United States v. Ash

PETITIONER: United States
RESPONDENT: Charles J. Ash Jr.
LOCATION: American Trust & Security Company

DOCKET NO.: 71-1255
DECIDED BY: Burger Court (1972-1975)
LOWER COURT: United States Court of Appeals for the District of Columbia Circuit

CITATION: 413 US 300 (1973)
ARGUED: Jan 10, 1973
DECIDED: Jun 21, 1973

ADVOCATES:
Edward R. Korman - for petitioner
Sherman L. Cohn - for respondent

Facts of the case

Charles J. Ash Jr. was indicted for robbing the American Trust & Security Company in Washington, D.C. Before his trial, almost three years after the robbery, an FBI agent and a prosecutor showed five color mug shot photographs to potential witnesses to make sure they would be able to make an in court identification of Ash. Ash’s counsel was not present for this process. Some of these witnesses then made in court identifications of Ash. Ash was convicted. The U.S. Court of Appeals for the District of Columbia Circuit reversed, holding that Ash’s Sixth Amendment right to counsel was violated because his attorney was not given the opportunity to be present for the photo identifications before trial. The court of appeals opinion expressed doubt that the in court identifications could have happened without the prior photo identifications.

Question

Does the Sixth Amendment require the presence of defendant’s counsel at a pretrial showing of photographs to prospective witnesses?

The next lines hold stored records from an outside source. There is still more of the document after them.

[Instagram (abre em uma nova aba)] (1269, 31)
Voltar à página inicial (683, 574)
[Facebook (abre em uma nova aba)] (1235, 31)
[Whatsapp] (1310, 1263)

Media for United States v. Ash

Audio Transcription for Oral Argument - January 10, 1973 in United States v. Ash

Warren E. Burger:

We'll hear arguments next in 71-1255, United States against Ash.

Mr. Korman you may proceed whenever you are ready.

Edward R. Korman:

Mr. Chief Justice and may it please the Court.

This case is here on a writ of certiorari to the United States Court of Appeals for the District of Columbia to review a five to four en banc decision of that court which held that under the Sixth Amendment, a defendant in criminal case is entitled to the presence of counsel at a pretrial showing of photographs to witnesses to the crime of which he is accused of committing.

This case arises out of an armed bank robbery of branch office of the American Security and Trust Company in the District of Columbia on the 25th day of August, 1965.

A lone gunman entered the bank and he now put a stocking mask over a portion of his face, announced his intentions and told everyone not to move.

Immediately thereafter, a second man entered the bank, ran behind the Teller’s cages, scooped up the money and run out of the bank followed by the gunman who had initially entered the bank.

As the bandits ran from the bank they again removed the stocking masks which covered their faces up to the bottom of their noses and at this point they were both seen with their faces uncovered by a woman who was seated in a car outside of the bank.

The two robbers, however, made good their escape and it was not until some five months after the robbery had occurred that a convicted felon concededly seeking consideration from the authorities told them that one Charles Ash had asked him, the informant, to participate in the bank robbery and had on the day following the robbery admitted his participation to the informant.

On the basis of this information police gathered five photographs, one each of the defendant Ash, one of Bailey who is accomplice which the informant had told the authorities, Ash had implicated as the second man in the robbery and three other photographs.

These are all black and white and they were shown to four witnesses to that robbery.

Two of them were bank tellers and both of them selected photographs of Ash as the gunman.

Neither was positive in their identification.

The third witness who was shown these photographs was a customer at the bank who had seen the gunman enter the bank and put the mask on.

He also selected the photograph of Ash, his identification was likewise inconclusive.

The fourth witness was the woman who had seen the two running from the bank.

She also picked out a photograph of Ash as being one of the two whom she had seen running from the bank.

Her identification was likewise uncertain.

The case for a number of reasons was not scheduled for trial until May 8, 1965 some two-and-half years after the showing of the initial photographs and some three years, almost three years after the date that the crime was committed.

The Assistant United States Attorney in charge of the case, no doubt wondering whether any of the eyewitnesses would be able to make any kind of identification at this stage of the proceeding, had five color photographs displayed to each of the four witnesses.

The five photographs included one each of Bailey, one of Ash and three others.

The two defendants --

Warren E. Burger:

The photographs were unconnected with the --

Edward R. Korman:

Unconnected with the robbery.

The two photographs of the perspective of the defendants who would go on trial the following day, what is known as I believe called “full length FBI case photographs” indicating their height and their build.

The three other photographs were not full length, but were cut at some point above and below the chest.

At this point the results of the photograph at display were again inconclusive.

Three of the witnesses picked out Ash’s photograph and said that he looked like him or words to that effect, their identification was uncertain.

A fourth witness the gentleman who was a customer at the bank could not pick out any photograph.

Again, as in the first instance none of the witnesses were able to pick out the photograph of the codefendant Bailey.